È un dato di fatto: sono finiti i tempi della fettina a pranzo e a cena. Oggi, se prendi due amici a caso a un tavolo milanese, uno è vegano e l’altro sta con un* vegano. Il mercato è cambiato, il pubblico pure, e invece di accettare la transizione alimentare con un po’ di pragmatismo, si è preferito l’approccio “burocratico”: vietare i nomi.

Certo, si potrebbe fare altro: promuovere la qualità, alzare gli standard, ridurre gli allevamenti intensivi. Ma vuoi mettere lo sbatti?
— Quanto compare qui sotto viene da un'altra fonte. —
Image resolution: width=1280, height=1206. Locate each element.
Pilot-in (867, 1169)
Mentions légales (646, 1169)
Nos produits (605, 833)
Meglio spaccare i maroni a chi cerca solo di offrire un’alternativa più sostenibile e meno impattante.

Il vocabolario Imbruttito per sopravvivere al nuovo regime alimentare

Noi però, come sempre, eravamo già pronti. Ecco alcuni termini già testati sul campo e perfettamente in linea con il vocabolario imbruttito, per sostituire le parole incriminate senza perdere un briciolo di personalità:

Boccone [bokˈko.ne]
Comprende qualsiasi cosa venga infilata in bocca. Semplice, diretto, democratico.
Va bene per tutto: dal kebab post-hangover alla cena aziendale alla Langosteria.

“Dai, prendi un boccone con noi, abbiamo il tavolo.”
“Se non mangio un boccone, svengo.”

Roba [ˈrɔ.ba]
Quando una cosa non ha un nome preciso, è semplicemente “roba”. E resterà tale per sempre.

“C’è solo quella roba lì?”
“Quella roba la riporti indietro e non te la pago.”

Sbobba [ˈzbob.ba]
Alta percentuale di liquidi, aspetto discutibile, sapore incerto.
Può essere veg o di carne, ma resta visivamente un trauma.

“Io quella sbobba non la voglio.”
“Ventisette euro per quella sbobba? Col c**** che mi ci rivedono qua.”

Paninazzo [pa.niˈnat.tso]
Qualsiasi cosa compressa tra due fette di pane. Carne, pesce, frittata, verdure — tutto vale.
Attenzione: se è gourmet, non è un paninazzo.

“Te lo mangi tutto quel paninazzo?”
“Che bel paninazzo ignorante.”

Mattone [matˈto.ne]
Che sia tofu o carne vera, poco importa: basta che sia pesante come un blocco di cemento.

“Più che un tortino era un mattone.”

Quindi, che succede ora?

Per ora, niente panico: i tempi saranno lunghi (in perfetto stile europeo) e pare che la nuova normativa non entrerà in vigore prima del 2028. Avete tutto il tempo per ingozzarvi di “salsicce di seitan” e “burger vegani” senza sensi di colpa linguistici. Poi, quando arriverà il momento, ci penseremo noi dell’Imbruttito a scrivere il dizionario ufficiale del cibo senza nome, perché tanto — alla fine — tra una sbobba e un boccone, l’importante è che si mangi.